**Tareas por hacer**
- A) En el texto sobre el miedo a la muerte, ¿por qué decidieron los constructores que en el nuevo barrio de lujo no hubiera ninguna iglesia?
- B) Sigue escribiendo el texto sobre el miedo a la muerte desde su última frase.

**Fragmento del documento**

◆ ◆ ◆

Se me dirá: pero, ¿no estamos ya bastante atacados por el pensamiento de la muerte por cuenta nuestra? ¿Qué necesidad hay de darle vueltas al cuchillo en la llaga? Es muy cierto. El temor de la muerte está clavado en lo más profundo de todo ser humano y comienza a manifestarse confusamente apenas el niño se asoma a la edad de la razón y del conocimiento. La angustia de la muerte, ha dicho un gran psicólogo, es tener «el gusano en el centro» (en el centro de cada pensamiento); esa es la expresión inmediata del más potente de los instintos humanos, el instinto de la auto-conservación (William J ames). Ha habido quien ha querido reconducir toda la actividad humana hacia el instinto sexual y explicarlo todo con él, también el arte y la religión. Pero, más potente que el instinto sexual es el rechazo a la muerte, de la que la misma sexualidad no es más que una manifestación, casi un intento de sustraerse a la muerte. Si se pudiese oír el grito silencioso, que surge en la humanidad entera, se escucharía el bramido tremendo: «¡No quiero morir!»
¿Por qué, por lo tanto, invitar a los hombres a pensar en la muerte, si a ella la tenemos tan presente? Es sencillo. Porque nosotros los hombres hemos elegido prohibir el pensamiento de la muerte. Aparentar que no existe o que existe sólo para los demás, no para nosotros. Proyectamos, corremos, nos desesperamos por cosas de nada, precisamente como si en un cierto momento no debiéramos dejarlo todo y partir. En una gran ciudad, después de la guerra, ha surgido un nuevo barrio residencial de lujo. Los constructores han decidido que allí no debiera haber ninguna iglesia y el motivo era porque el toque a muerte de las campanas y la vista de los funerales podría turbar la serenidad de los inquilinos.

◆ ◆ ◆

**Muestra de datos**
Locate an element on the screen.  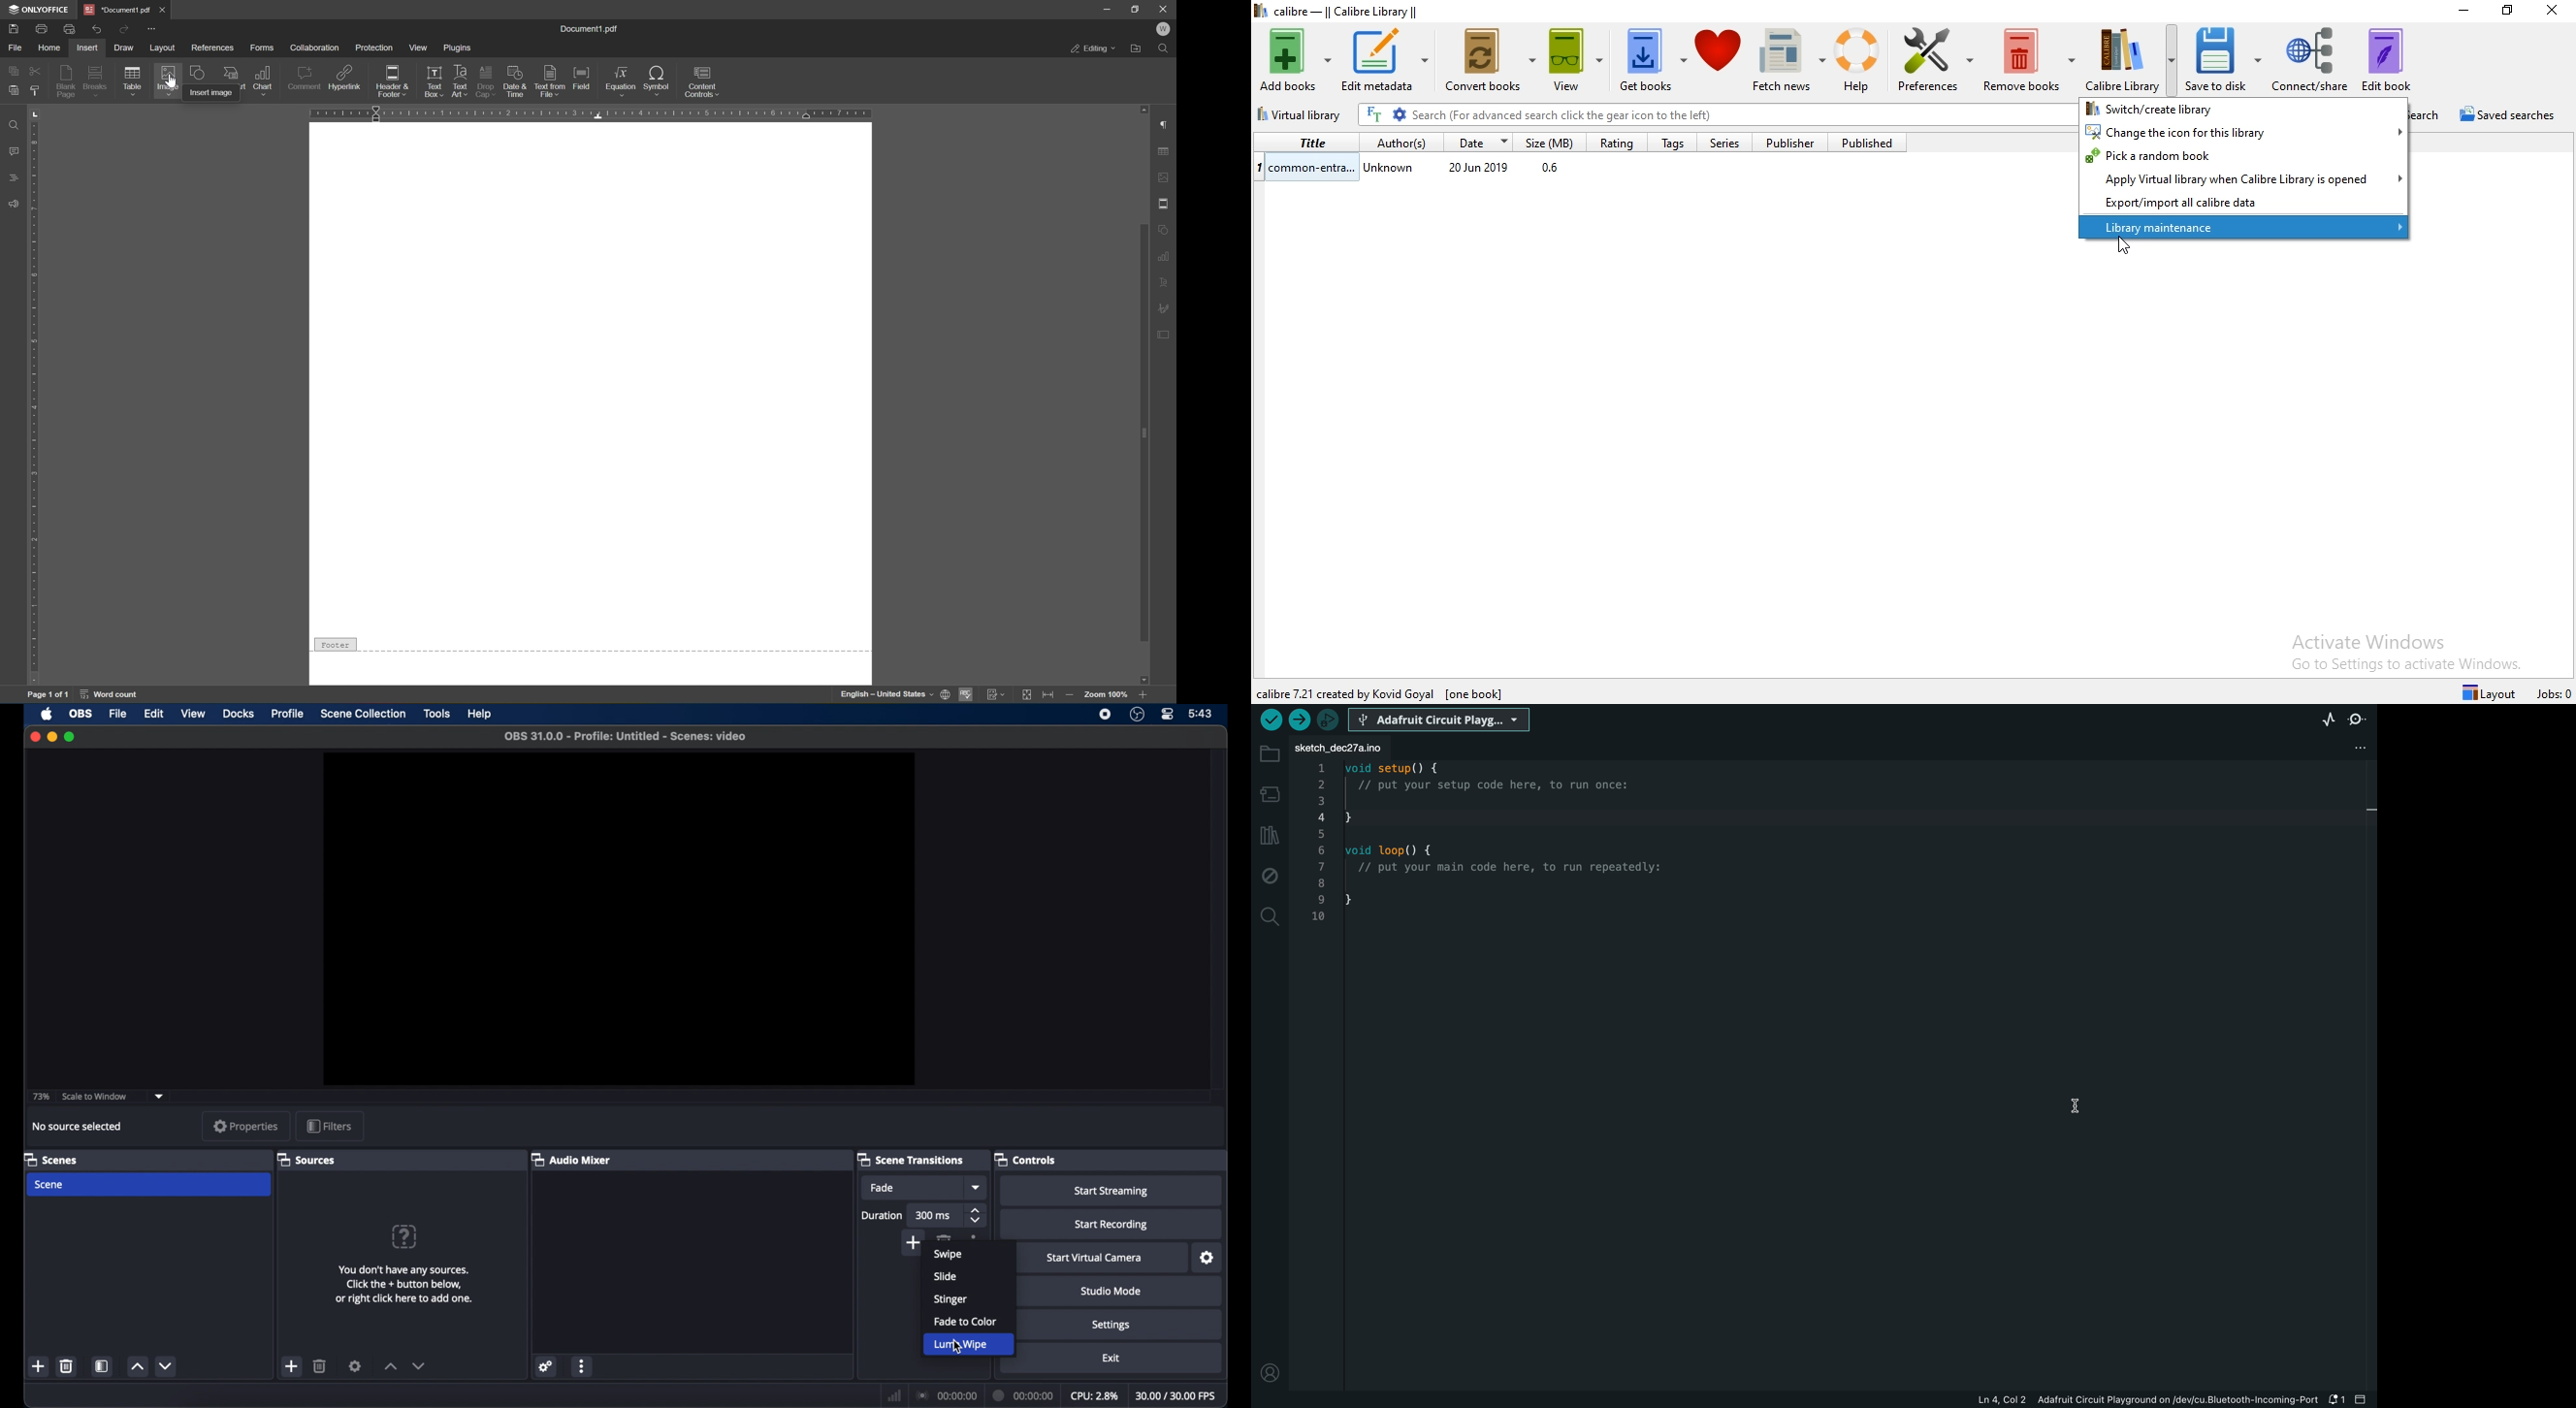
Published is located at coordinates (1873, 143).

◆ ◆ ◆

**Respuestas**
- A) Porque el toque a muerte de las campanas y la vista de los funerales podrían turbar la serenidad de los inquilinos.

- B)
Pero, el pensamiento de la muerte no se deja arrinconar o quitar con estas pequeñas sutilezas. Entonces, sólo nos falta reprimido y es lo que hacemos la mayoría de nosotros. Y reprimir cuesta trabajo, atención constante, un continuo esfuerzo psicológico, como para tener cerrada una cobertura que tiende siempre a levantarse. Nosotros empleamos una parte notable de nuestras energías para tener lejos el pensamiento de la muerte. Algunos exteriorizan seguridad a este respecto; dicen que saben que han de morir; pero, que no se preocupan excesivamente; que piensan en la vida y no en la muerte... Pero, esto es una pose del hombre secularizado; en realidad, éste no es más que uno de los tantos modos con que se intenta exorcizar el miedo.
¿Qué respuestas han encontrado los hombres ante el problema de la muerte? Los poetas han sido los más sinceros. No teniendo soluciones a proponer, al menos ellos nos ayudan a tomar conciencia de nuestra situación. Un poeta español del Ochocientos, Gustavo A. Bécquer, habla de una ola gigante, que el viento empuja sobre el mar, que avanza vertiginosamente y pasa, sin saber sobre qué playa irá a parar; de una luz próxima a extinguirse, que brilla en círculos trémulos, ignorando en cuál de ellos brillará por última vez; y concluye diciendo: «Así, soy yo que, yendo de vacío, doy vueltas por el mundo, sin pensar de dónde vengo ni a dónde me conducirán mis pasos».
Los filósofos, por el contrario, han intentado «explicar» la muerte. Uno de ellos, Epicuro, ha afirmado que la muerte es un problema falso; porque, decía, «cuando existo yo no existe aún la muerte y cuando existe la muerte ya no existo más yo». También, el marxismo ha intentado eliminar el problema de la muerte. La muerte, dice, es un quehacer de la persona y precisamente esto demuestra que lo que cuenta no es la persona humana sino la sociedad, la especie que no muere. El hombre sobrevive en la sociedad, que ha contribuido a construir. El marxismo, sin embargo, ha desaparecido y el problema de la muerte permanece. Antes que en el exterior, en la carrera de armamentos o sus mercados mundiales, el comunismo había perdido su batalla en los corazones. No había sabido hacer otra cosa frente a la muerte si no era construir grandes mausoleos: a Lenin y a Stalin.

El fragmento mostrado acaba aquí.